> [WORK TO BE COMPLETED]: Within the records below is a range that opens at the line with "Instruction: Click the Saturday menu heading" and closes at the line with "Given: Click the dropdown". Return that range word for word, both ends included, and only that range.

[Dataset entries]

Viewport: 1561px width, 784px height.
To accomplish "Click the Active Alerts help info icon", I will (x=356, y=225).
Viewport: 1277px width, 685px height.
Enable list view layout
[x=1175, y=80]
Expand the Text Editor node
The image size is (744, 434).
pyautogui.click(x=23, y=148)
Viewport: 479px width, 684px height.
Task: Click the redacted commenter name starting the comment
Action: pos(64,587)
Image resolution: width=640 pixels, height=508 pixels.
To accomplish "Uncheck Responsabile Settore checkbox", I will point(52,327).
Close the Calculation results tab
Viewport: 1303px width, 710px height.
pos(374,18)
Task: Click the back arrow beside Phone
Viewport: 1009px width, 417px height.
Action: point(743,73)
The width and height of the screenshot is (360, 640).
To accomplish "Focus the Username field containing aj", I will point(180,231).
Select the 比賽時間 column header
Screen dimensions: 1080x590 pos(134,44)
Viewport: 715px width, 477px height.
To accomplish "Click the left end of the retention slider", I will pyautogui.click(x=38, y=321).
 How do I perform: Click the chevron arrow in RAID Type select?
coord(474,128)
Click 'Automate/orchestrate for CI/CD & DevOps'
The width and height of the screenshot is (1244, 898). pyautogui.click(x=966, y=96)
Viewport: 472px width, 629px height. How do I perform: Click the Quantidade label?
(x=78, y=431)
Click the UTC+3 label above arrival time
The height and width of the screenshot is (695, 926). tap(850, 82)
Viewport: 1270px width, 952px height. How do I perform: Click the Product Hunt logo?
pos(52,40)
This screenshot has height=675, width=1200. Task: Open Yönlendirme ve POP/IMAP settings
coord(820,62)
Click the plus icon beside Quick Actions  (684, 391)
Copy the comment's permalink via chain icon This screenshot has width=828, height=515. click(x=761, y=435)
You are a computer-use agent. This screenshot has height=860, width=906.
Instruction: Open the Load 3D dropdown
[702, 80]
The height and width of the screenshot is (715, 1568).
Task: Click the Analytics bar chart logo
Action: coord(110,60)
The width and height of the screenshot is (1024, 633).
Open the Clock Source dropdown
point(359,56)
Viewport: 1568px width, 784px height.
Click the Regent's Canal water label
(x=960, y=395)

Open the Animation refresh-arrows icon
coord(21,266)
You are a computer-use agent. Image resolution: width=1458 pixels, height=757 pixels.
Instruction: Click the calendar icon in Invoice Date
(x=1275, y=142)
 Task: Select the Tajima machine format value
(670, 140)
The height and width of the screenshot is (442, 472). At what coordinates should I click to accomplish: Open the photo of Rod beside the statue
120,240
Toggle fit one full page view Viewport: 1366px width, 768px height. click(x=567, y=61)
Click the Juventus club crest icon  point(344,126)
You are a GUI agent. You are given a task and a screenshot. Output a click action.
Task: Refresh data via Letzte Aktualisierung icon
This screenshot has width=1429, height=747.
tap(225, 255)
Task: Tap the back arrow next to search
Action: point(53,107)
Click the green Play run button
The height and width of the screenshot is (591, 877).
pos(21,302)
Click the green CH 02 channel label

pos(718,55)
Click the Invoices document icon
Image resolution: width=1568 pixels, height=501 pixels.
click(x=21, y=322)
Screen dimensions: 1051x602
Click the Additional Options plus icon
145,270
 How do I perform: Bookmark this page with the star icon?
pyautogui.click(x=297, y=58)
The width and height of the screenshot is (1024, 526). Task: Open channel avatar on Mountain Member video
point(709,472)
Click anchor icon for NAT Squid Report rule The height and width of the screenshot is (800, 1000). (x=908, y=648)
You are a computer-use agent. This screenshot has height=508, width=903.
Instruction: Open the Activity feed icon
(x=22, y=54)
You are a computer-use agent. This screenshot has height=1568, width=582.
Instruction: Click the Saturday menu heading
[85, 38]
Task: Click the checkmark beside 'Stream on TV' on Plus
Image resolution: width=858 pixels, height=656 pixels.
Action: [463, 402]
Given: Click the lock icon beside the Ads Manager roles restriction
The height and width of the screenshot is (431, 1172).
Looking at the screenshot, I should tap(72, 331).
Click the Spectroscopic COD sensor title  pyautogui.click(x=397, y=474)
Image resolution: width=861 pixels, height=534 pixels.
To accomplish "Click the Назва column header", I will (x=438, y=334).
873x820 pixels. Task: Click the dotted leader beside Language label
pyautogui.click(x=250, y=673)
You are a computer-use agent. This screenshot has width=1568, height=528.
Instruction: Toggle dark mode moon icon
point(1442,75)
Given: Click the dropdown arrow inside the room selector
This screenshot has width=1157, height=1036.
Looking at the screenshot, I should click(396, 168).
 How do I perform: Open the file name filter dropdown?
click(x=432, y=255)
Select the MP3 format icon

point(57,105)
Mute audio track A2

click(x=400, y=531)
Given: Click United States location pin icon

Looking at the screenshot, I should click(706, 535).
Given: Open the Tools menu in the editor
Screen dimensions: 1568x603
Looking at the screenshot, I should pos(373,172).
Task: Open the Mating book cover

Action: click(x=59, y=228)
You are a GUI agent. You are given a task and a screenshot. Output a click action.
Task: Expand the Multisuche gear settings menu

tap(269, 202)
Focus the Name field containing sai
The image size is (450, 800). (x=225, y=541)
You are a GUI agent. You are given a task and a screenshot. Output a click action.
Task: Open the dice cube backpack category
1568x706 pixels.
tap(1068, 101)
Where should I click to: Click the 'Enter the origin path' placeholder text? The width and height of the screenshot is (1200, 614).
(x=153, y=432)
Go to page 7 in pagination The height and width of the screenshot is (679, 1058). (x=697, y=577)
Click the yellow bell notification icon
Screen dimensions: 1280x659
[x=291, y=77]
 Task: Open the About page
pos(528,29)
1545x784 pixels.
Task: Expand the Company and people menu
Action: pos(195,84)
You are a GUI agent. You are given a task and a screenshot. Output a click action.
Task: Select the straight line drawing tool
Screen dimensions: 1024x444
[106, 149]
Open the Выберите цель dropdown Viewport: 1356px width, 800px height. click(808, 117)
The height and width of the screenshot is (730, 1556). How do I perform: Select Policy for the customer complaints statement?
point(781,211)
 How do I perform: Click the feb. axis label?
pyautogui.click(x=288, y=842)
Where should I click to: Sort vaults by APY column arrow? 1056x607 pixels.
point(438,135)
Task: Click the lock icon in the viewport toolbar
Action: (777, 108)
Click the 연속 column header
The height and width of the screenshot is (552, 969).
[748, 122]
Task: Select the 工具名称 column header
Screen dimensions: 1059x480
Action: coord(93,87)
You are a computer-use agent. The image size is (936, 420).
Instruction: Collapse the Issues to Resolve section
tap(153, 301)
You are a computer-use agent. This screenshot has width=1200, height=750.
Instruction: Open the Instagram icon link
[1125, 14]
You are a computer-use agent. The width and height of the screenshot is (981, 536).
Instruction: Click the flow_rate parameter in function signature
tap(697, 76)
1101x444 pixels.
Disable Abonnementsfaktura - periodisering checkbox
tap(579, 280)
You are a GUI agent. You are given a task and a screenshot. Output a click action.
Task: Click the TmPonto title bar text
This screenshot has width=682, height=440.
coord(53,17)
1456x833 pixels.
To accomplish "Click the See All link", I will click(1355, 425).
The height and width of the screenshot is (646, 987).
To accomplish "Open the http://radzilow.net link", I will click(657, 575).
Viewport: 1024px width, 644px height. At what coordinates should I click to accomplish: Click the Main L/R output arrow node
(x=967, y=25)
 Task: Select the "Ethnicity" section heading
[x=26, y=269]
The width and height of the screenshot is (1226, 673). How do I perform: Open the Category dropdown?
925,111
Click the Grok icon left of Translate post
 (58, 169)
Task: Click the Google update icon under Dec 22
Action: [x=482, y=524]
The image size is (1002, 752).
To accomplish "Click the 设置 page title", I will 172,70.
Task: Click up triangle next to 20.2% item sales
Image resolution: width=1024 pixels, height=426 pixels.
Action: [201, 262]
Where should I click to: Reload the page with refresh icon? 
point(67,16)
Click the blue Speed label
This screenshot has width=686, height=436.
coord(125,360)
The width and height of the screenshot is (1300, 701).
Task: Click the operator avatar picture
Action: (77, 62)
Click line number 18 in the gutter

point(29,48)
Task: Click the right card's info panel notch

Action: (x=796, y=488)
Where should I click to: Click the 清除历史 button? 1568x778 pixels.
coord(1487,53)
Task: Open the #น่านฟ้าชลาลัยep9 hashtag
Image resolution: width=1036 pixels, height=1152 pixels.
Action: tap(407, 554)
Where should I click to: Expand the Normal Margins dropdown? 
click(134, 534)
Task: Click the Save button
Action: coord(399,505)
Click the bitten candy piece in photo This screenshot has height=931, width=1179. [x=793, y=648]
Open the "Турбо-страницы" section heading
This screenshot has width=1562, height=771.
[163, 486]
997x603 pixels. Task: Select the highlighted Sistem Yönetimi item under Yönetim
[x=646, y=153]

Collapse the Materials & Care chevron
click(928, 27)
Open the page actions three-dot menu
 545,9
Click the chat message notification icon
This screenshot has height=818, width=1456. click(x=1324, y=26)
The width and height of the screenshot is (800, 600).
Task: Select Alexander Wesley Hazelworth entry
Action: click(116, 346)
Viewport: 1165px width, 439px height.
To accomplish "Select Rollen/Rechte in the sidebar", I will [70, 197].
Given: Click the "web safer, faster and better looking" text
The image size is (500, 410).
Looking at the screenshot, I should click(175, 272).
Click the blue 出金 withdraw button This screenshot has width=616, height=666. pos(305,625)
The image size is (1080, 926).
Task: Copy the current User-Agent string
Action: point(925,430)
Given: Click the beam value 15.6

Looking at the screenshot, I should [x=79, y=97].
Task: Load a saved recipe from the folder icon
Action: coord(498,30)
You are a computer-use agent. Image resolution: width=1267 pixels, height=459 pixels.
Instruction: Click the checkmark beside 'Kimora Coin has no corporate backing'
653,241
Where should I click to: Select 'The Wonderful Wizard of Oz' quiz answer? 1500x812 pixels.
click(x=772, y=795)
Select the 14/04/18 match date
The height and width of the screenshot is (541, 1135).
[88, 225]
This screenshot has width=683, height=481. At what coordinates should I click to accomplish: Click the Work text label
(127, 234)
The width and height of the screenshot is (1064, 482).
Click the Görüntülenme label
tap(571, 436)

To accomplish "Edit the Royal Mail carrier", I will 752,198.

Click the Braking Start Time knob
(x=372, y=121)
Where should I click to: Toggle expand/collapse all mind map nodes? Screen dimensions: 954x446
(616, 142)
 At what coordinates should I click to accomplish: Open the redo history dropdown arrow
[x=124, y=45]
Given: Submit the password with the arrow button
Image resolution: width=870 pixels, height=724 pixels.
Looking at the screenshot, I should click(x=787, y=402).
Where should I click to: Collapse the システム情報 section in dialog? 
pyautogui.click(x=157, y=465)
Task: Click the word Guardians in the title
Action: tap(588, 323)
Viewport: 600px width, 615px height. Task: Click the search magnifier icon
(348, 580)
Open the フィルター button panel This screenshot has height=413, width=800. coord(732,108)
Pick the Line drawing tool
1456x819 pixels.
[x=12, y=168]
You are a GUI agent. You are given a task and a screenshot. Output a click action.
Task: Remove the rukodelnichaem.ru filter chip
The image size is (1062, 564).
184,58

> [WRITTEN ANSWER]:
Instruction: Click the Saturday menu heading
[85, 38]
Task: Click the checkmark beside 'Stream on TV' on Plus
Image resolution: width=858 pixels, height=656 pixels.
Action: [463, 402]
Given: Click the lock icon beside the Ads Manager roles restriction
The height and width of the screenshot is (431, 1172).
Looking at the screenshot, I should tap(72, 331).
Click the Spectroscopic COD sensor title  pyautogui.click(x=397, y=474)
Image resolution: width=861 pixels, height=534 pixels.
To accomplish "Click the Назва column header", I will (x=438, y=334).
873x820 pixels. Task: Click the dotted leader beside Language label
pyautogui.click(x=250, y=673)
You are a computer-use agent. This screenshot has width=1568, height=528.
Instruction: Toggle dark mode moon icon
point(1442,75)
Given: Click the dropdown arrow inside the room selector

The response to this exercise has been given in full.